Well no, but I think that’s the next stage. One of the earlier stages I wrote about was “I Feel Bad About My Neck”. That’s a real moment for you when you’re getting older. Your neck is the thing that you cannot hide. Your neck is a always a giveaway. I wrote that book five years ago, and I’m kind of nostalgic about that because the truth is, things don’t get better after that. You think “Oh, my neck, my neck! Too bad about my neck!” And then of course your elbows go, along with all sorts of other exciting parts of you. And then, you sit down to write a memoir and you realize that you have forgotten a great deal of your life, and that what you remember is so hilariously trivial, you can’t believe it. It’s like what happened with me and Salvador Dali, the famous painter. I was assigned to write a piece about him when I was a newspaper reporter, and he was doing a weird event where he took a few reporters down into the New York city sewer. At that time I was making about $98 a week, and I had about three pairs of shoes. And one of them was ruined on this little trip with Salvador Dali! And that’s all I remember about the entire event: My shoes. My fabulous, fabulous shoes… ruined! Of course the newspaper would not pay for them. And they were really expensive! They cost about $65.
Well it’s always about the shoes if you ask me! That resonates with me. What does get better with age though? I mean, if the body goes and the mind goes, what’s left?

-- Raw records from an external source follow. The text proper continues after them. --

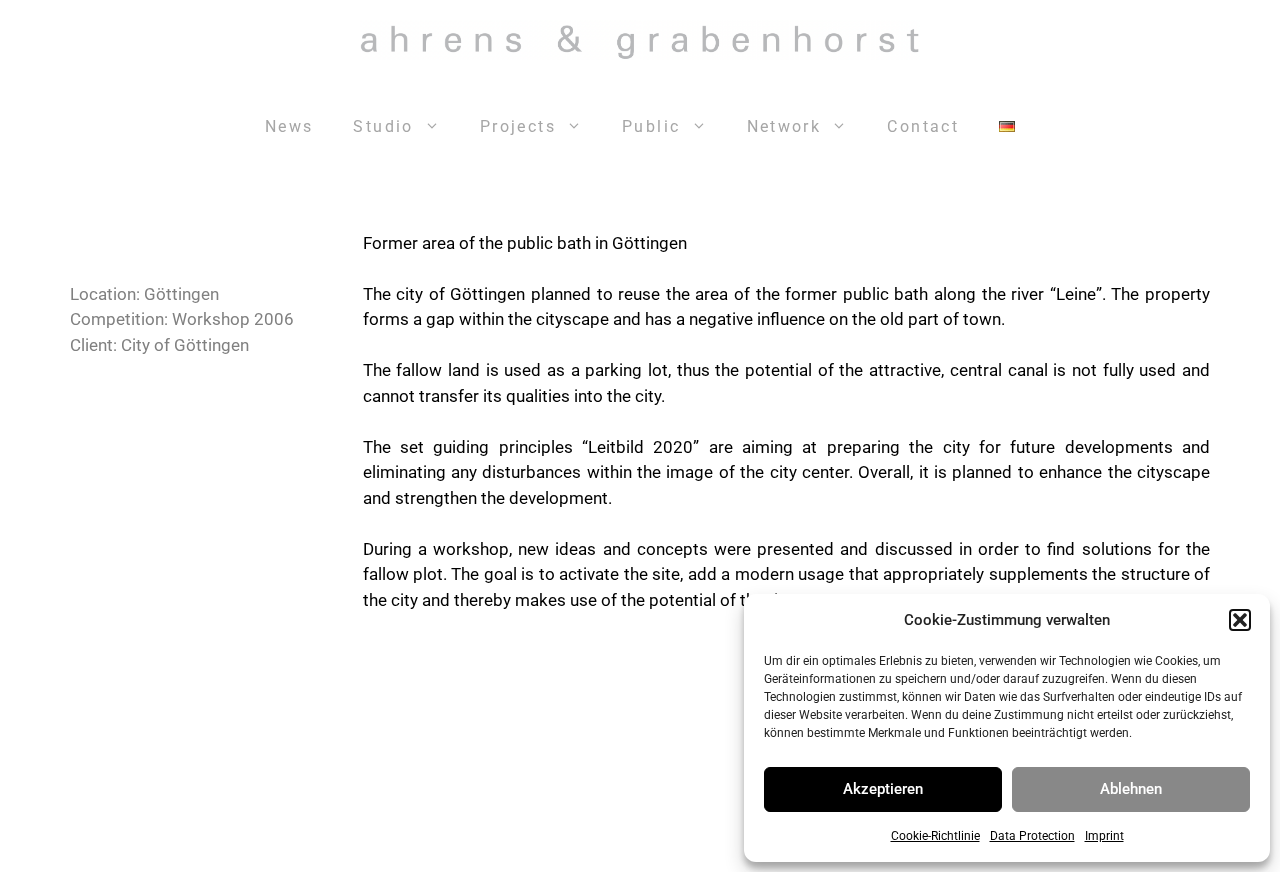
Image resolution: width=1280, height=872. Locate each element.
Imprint (1104, 836)
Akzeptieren (883, 789)
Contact (923, 126)
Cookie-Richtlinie (935, 836)
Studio (383, 126)
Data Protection (1032, 836)
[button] (1240, 620)
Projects (518, 126)
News (289, 126)
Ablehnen (1131, 789)
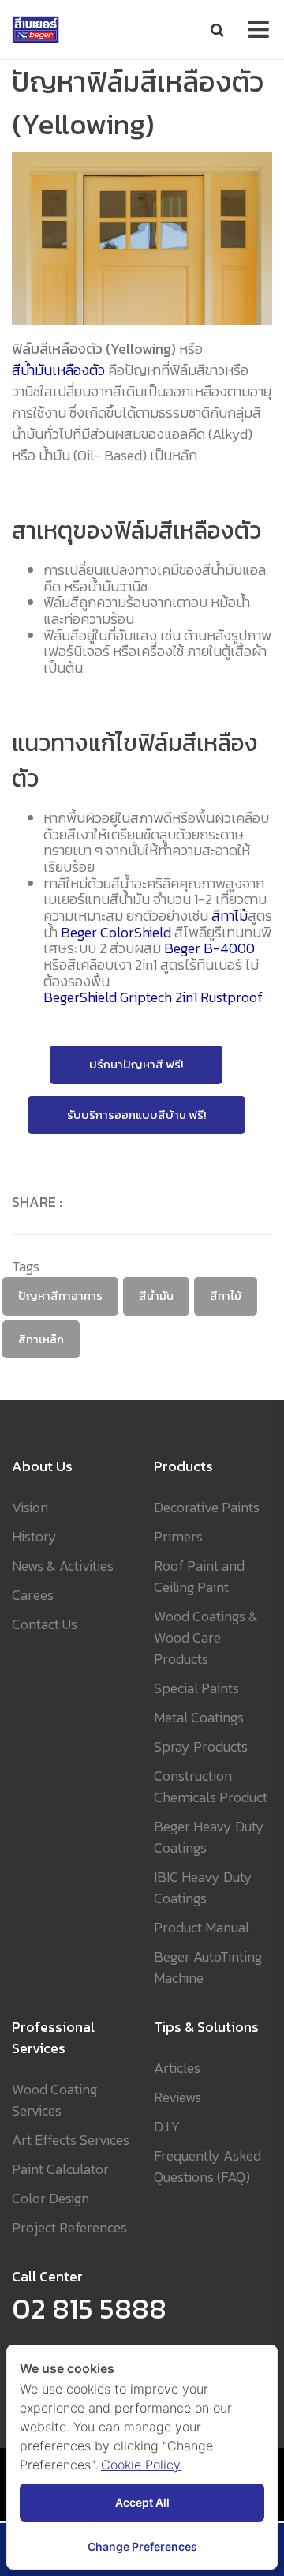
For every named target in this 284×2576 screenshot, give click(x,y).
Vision (30, 1507)
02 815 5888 (89, 2308)
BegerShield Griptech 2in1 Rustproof (153, 997)
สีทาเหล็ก (41, 1339)
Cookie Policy (141, 2465)
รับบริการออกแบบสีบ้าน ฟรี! (136, 1115)
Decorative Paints (207, 1507)
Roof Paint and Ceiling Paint (199, 1576)
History (34, 1536)
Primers (178, 1536)
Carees (33, 1594)
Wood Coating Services (54, 2099)
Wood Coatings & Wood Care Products (206, 1637)
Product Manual (201, 1927)
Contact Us (44, 1624)
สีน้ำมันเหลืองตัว (58, 370)
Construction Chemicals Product (210, 1786)
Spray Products (201, 1746)
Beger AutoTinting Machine (208, 1967)
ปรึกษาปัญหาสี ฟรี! (136, 1064)
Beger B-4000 (209, 949)
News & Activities (63, 1565)
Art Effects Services (70, 2139)
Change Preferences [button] (142, 2546)
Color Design (50, 2198)
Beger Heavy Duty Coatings (209, 1837)
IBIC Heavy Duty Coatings (203, 1887)
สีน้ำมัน (156, 1296)
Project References (69, 2227)
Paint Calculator (60, 2169)
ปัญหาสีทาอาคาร (60, 1296)
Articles (177, 2067)
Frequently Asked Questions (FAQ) (207, 2166)
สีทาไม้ (229, 916)
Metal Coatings (199, 1717)
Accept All (142, 2502)
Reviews (177, 2097)
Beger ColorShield (116, 933)
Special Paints (196, 1688)
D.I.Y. (168, 2126)
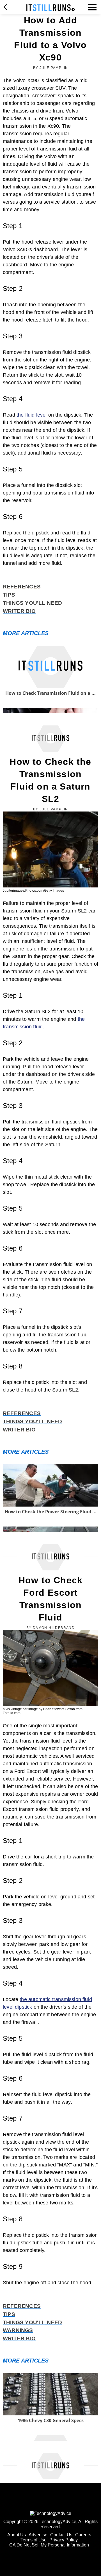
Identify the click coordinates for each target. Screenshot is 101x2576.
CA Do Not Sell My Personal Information (49, 2545)
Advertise (38, 2534)
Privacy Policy (63, 2539)
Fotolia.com (11, 1713)
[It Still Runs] (50, 7)
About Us (16, 2534)
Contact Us (61, 2534)
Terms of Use (33, 2539)
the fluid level (32, 415)
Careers (83, 2534)
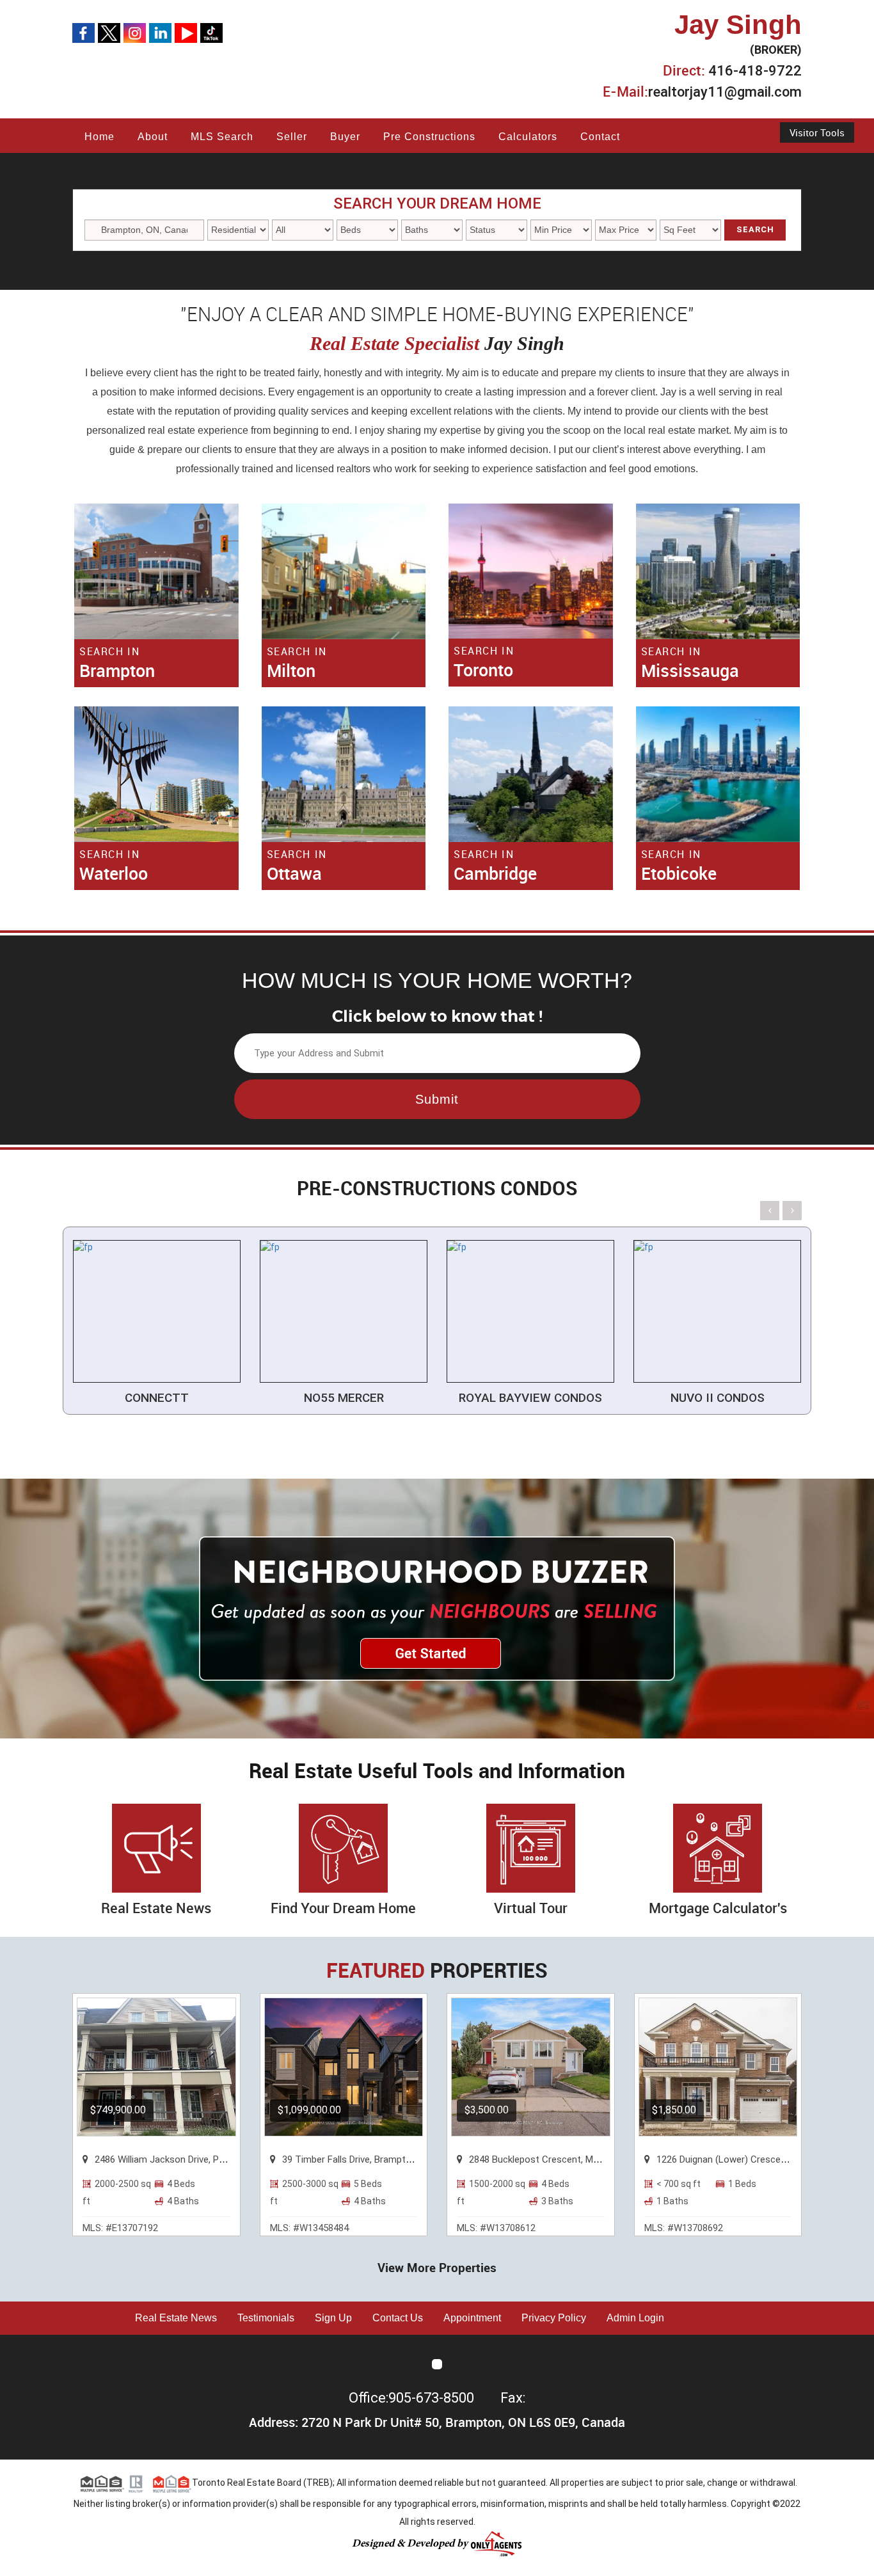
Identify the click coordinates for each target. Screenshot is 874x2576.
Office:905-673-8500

What gets better with age? Well, wine probably gets better with age. But even wine at a certain point can get too old, as you know if you’ve ever drunk really old wine. Here’s the thing about getting older: You really don’t have to wash your hair as much. That’s one thing that’s definitely better when you’re older, because washing your hair is so dreary that it’s kind of the secret upside of death, that you don’t have to do it anymore. But it’s hard to think of a whole lot that is really better, which is one reason why, if you’re going to be realistic about getting older, it’s important to know that you may not have forever to go to Barcelona or wherever you are dying to go. So go there now! While you can still walk two or three miles without being put into traction.
Oh, you have such a dark view!
I don’t mean to be grim. I’m not being dark, I’m being realistic. And I’m saying “Seize the day!” Because it’s not like turning 30 or 40 where you can go, “Oh, I’m so old, I’m so old!” You are old! There’s less to go than there was before, and if you know that, and if you know the things that are really sweet and really fabulous in your life, then you should do as many of them as you can.
Okay. I am going to buy that apartment in Paris! You’re right. We do put off a lot of stuff. How much of a joy is it for you to put stuff out there that resonates with others, or do you just do it for your own selfish purposes because you want to get it out there?
Well you hope it’s going to resonate with others. That doesn’t mean it’s necessarily going to. I mean, it’s entirely possible people will read it and go “Feh! Who thinks that?” But that’s what you’re trying to do when you write an essay. You hope that people will read it and say “Oh, that’s how I feel too.” That’s the fun, when that happens.
Do you care about what the critics say?
Sure. I mean that’s something I won’t miss after I’m dead. I have a whole list of things I won’t miss after I’m dead, you know.